放射治疗是鼻咽癌患者的首选，但仍有20%的中晚期患者对放疗耐受，迫切需要新的治疗手段。我们模拟临床放射治疗方式构建了鼻咽癌放疗耐受的细胞模型，通过全蛋白质谱及免疫印迹等方法发现放疗抵抗细胞自噬能力下降，染色质重塑相关SCML2蛋白及其苏木化水平上调，H2AK119单泛素化水平下调；阻断自噬发生可见SCML2蛋白明显上调，干扰SCML2则会抑制放疗抵抗细胞的恶性表型。本课题拟在放疗耐受的细胞模型上，探究自噬缺陷在放疗抵抗中的作用，阐明SCML2蛋白选择性自噬降解异常的分子机制，明确其在放疗耐受细胞中高表达的原因；阐明其发生苏木化修饰入核后，通过与PRC1复合体相互作用，抑制H2AK119单泛素化水平，进而重塑染色质使细胞表达出特定的基因谱，导致细胞对放疗产生抵抗的分子机制；在放疗耐受的鼻咽癌细胞和小鼠模型上明确靶向干预SCML2对放疗抵抗的逆转作用，为放疗耐受提供潜在靶标和可能的新治疗策略。

Radiotherapy is the preferred treatment for nasopharyngeal carcinoma. However, 20% of patients with advanced nasopharyngeal carcinoma are resistant to radiotherapy. Therefore, novel therapeutic strategies for nasopharyngeal carcinoma are urgently needed. In our preliminary study, we constructed radioresistant cell models following clinical radiotherapy.
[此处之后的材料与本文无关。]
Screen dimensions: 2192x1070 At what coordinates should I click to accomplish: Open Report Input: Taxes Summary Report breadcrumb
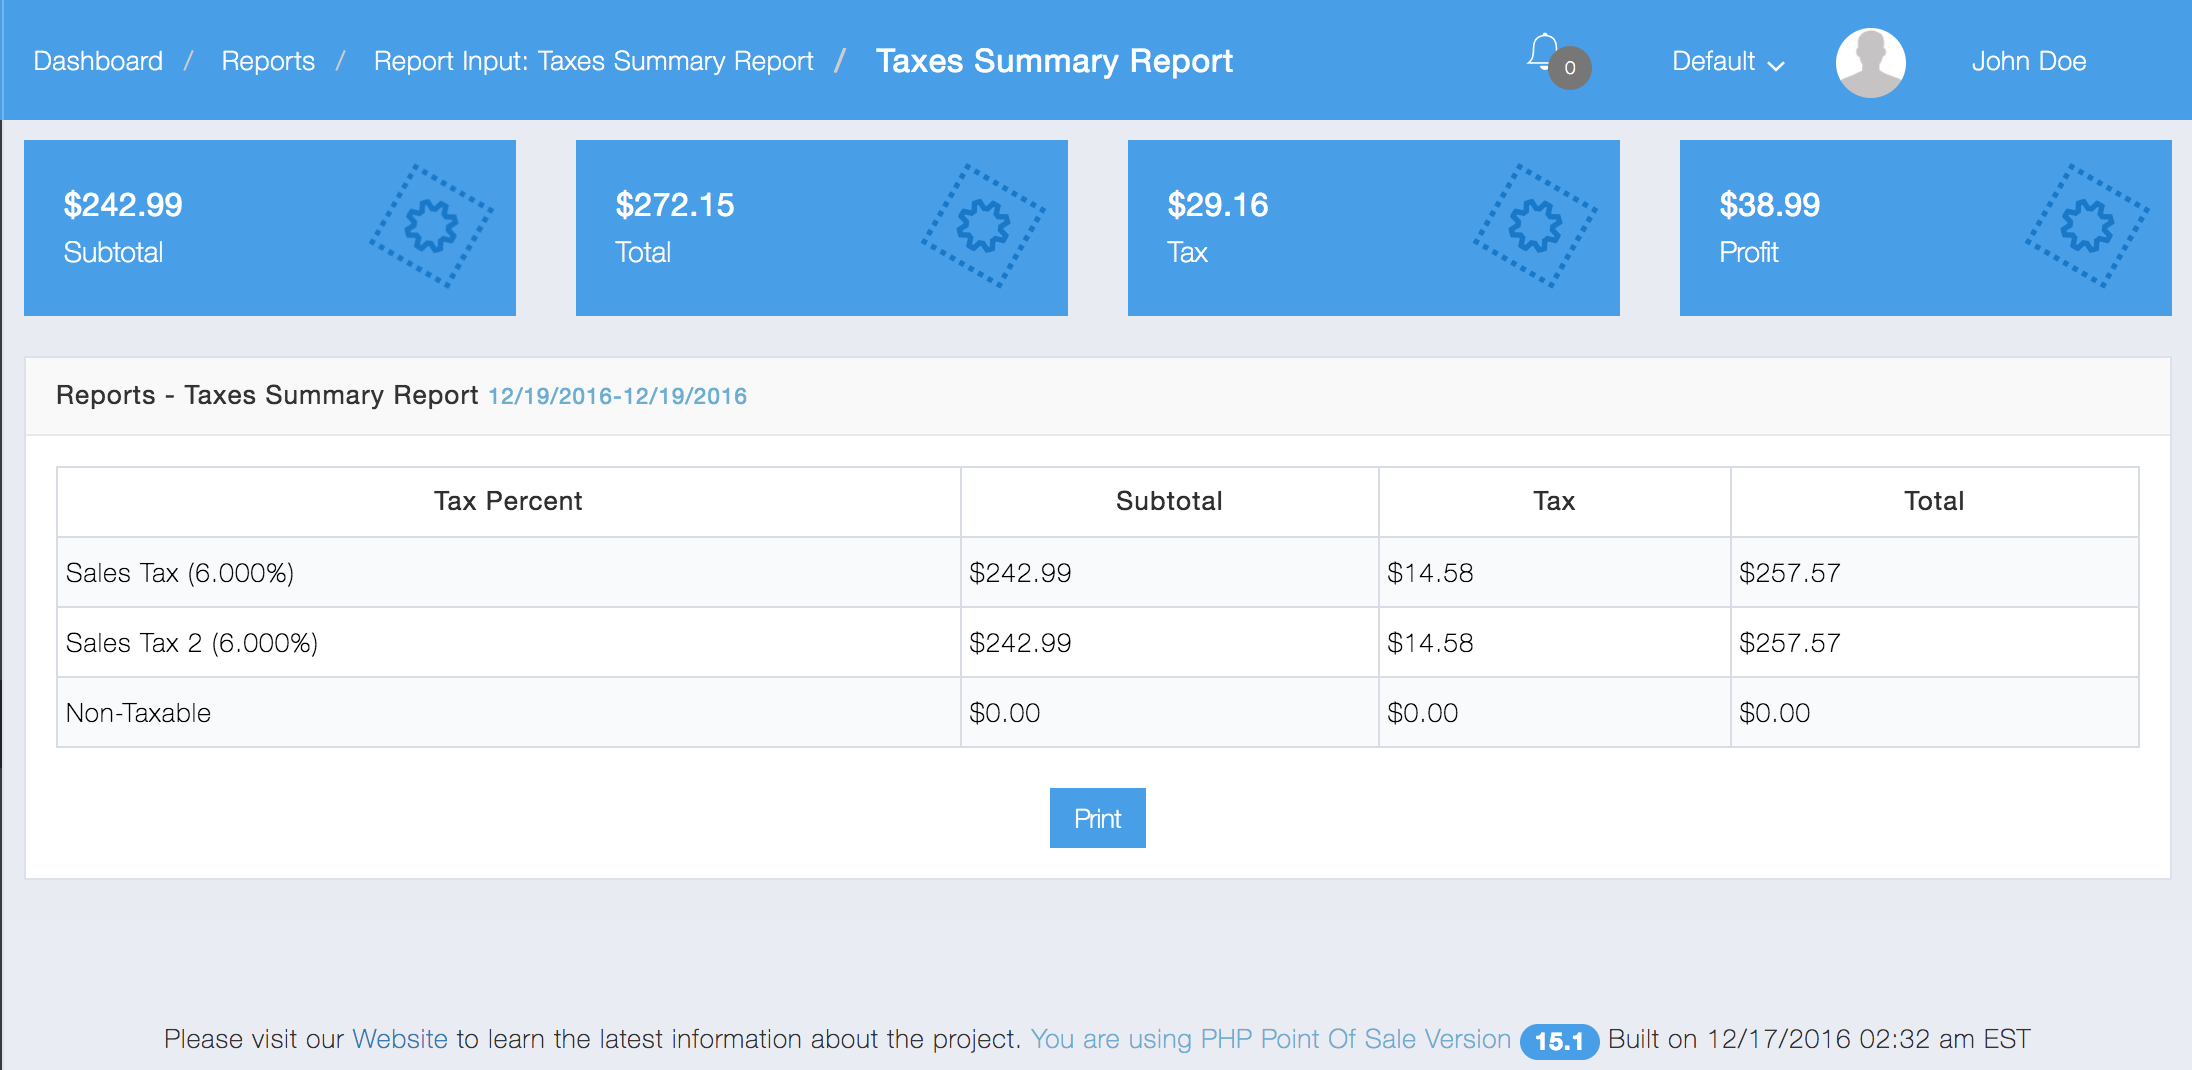[x=593, y=62]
By using whole proteome mass spectra and immunoblots, we found that the autophagic flux was blocked. Moreover, both total SCML2 protein which was related to chromatin remodeling and its SUMOylated form were found to be up-regulated, coinciding with downregulation of ubiquitination on H2AK119. Intriguingly, SCML2 was significantly up-regulated by blocking autophagy, and the malignant phenotypes of radioresistant cells was restricted with knockdown of SCML2. In this proposal, we will explore, based on our novel radioresistant cell model, the role of autophagy deficiency in radiotherapy resistance, clarify the molecular mechanism of selective autophagic degradation of SCML2 protein, and pinpoint the causes for its high expression in radiotherapy-resistant cells. We aim to clarify the molecular mechanism which SUMOylated SCML2 interacts with PRC1 complex in the nucleus to inhibit the ubiquitination of H2AK119, and thereby remodels the chromatin to generate specific gene expression profiles and render the tumor cells resistance to radiotherapy. It will be tested that targeting SCML2 in radiotherapy-resistant nasopharyngeal carcinoma cells and mouse models can reverse the radiotherapy resistance phenotype, which will provide potential targets and possible new therapeutic strategies for radiotherapy resistant patients.